The first is that a large audience for good fantasy has always existed (witness the constant success of various "horror" books and the less-publicized health of the "sword-and sorcery" genre), but the publishing industry didn't know how to reach it. Lester del Rey was hired at Ballantine because he believed he knew the secret namely, that some highly fecund middle ground must exist between the vivid-but-mindless tradition of "sword-and-sorcery" and the (often more sophisticated) vivid-but-grisly tradition of "horror." The phenomenal success of his publishing program has proven him right. In simple terms, I had to remain a scullion until an editor came along who had enough imagination to see my potential.

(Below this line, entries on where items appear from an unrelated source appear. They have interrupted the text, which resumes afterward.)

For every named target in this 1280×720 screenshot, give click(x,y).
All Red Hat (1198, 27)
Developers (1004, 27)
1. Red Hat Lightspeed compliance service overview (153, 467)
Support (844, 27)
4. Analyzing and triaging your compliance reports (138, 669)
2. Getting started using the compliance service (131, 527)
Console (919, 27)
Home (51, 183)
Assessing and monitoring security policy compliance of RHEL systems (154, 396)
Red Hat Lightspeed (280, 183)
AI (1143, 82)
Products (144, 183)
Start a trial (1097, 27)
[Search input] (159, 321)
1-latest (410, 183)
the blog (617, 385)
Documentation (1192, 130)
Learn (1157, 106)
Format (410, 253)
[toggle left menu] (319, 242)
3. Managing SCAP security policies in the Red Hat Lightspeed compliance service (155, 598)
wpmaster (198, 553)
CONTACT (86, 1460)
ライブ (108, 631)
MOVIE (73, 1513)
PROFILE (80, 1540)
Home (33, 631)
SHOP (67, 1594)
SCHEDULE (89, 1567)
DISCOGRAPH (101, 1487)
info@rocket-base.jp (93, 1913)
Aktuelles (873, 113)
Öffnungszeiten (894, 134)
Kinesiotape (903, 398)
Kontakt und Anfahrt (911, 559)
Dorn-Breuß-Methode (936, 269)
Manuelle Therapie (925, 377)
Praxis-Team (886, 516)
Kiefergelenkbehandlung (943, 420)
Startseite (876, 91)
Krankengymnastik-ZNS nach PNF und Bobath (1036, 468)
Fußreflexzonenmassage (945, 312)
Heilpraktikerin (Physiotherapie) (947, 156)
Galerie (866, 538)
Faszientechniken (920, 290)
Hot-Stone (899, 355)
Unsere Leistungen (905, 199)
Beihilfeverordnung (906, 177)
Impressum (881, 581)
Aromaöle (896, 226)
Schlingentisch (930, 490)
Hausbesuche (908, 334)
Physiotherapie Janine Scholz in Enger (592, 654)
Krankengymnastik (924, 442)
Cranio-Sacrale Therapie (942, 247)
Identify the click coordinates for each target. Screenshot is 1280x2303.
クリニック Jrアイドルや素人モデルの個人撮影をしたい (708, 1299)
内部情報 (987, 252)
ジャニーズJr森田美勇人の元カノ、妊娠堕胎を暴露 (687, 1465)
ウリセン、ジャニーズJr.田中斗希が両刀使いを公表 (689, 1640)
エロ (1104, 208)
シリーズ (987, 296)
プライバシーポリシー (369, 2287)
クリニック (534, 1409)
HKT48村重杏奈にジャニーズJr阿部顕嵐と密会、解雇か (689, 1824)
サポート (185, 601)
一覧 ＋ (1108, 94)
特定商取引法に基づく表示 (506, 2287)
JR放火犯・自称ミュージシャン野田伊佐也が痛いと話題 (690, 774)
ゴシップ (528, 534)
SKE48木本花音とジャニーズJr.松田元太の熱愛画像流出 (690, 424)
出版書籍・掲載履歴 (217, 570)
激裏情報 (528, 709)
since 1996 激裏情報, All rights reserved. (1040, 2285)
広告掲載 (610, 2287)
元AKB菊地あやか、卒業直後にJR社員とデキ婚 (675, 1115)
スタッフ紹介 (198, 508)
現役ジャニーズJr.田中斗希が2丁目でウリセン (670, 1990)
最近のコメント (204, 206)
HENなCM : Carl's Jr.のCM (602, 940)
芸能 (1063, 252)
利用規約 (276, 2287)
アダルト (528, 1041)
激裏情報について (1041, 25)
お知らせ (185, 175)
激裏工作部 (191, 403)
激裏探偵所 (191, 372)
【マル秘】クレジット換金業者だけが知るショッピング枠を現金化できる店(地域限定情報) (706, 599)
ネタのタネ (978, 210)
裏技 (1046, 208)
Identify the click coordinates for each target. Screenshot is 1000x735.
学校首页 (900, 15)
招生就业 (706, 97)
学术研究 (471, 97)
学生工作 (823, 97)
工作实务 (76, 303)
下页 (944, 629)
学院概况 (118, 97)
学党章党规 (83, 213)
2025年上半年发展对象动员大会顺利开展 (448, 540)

But that doesn't explain the existence of the fantasy audience in the first place. It's easy to see that fantasy provides a peculiarly effective medium for escapist entertainment. However, I think there is also a deeper answer.

As I see it, all literature - all seriously rewarding fiction - deals in one way or another with one central issue: what does it mean to be human? Mainstream, "realistic" literature confronts this question by discussing human behavior in recognizable contexts. Like good science fiction, good fantasy confronts the question by altering the context - by testing human behavior against the standards of the imagination rather than of the demonstrable world. And this is appealing to audiences because so much of who we think we are grows out of our dreams and nightmares rather than out of our direct experience. One of the paradoxes of being human is that we are all caught between the intimate power of our dreams and the public powerlessness of our lives. Good fantasy tackles this issue head-on by concentrating on the dreams - by envisioning them as purely as possible, by giving them the solidity of "real" experience, and then by using them to shed light on the human needs, attitudes, and behaviors they contain.

It would be silly of me to claim that my books achieve the stature of literature. I hope they do; but that judgment is not mine to make. Nevertheless I consider it inevitable that books like mine should be popular in a society in which each individual's imaginative leeway and sense of personal efficacy grow more limited every year. This limitation may be a natural consequence of mounting social complexity but it places a heightened importance on those who dream. Thomas Covenant is an "everyman" for people who find that their own lives surpass their ability to imagine themselves.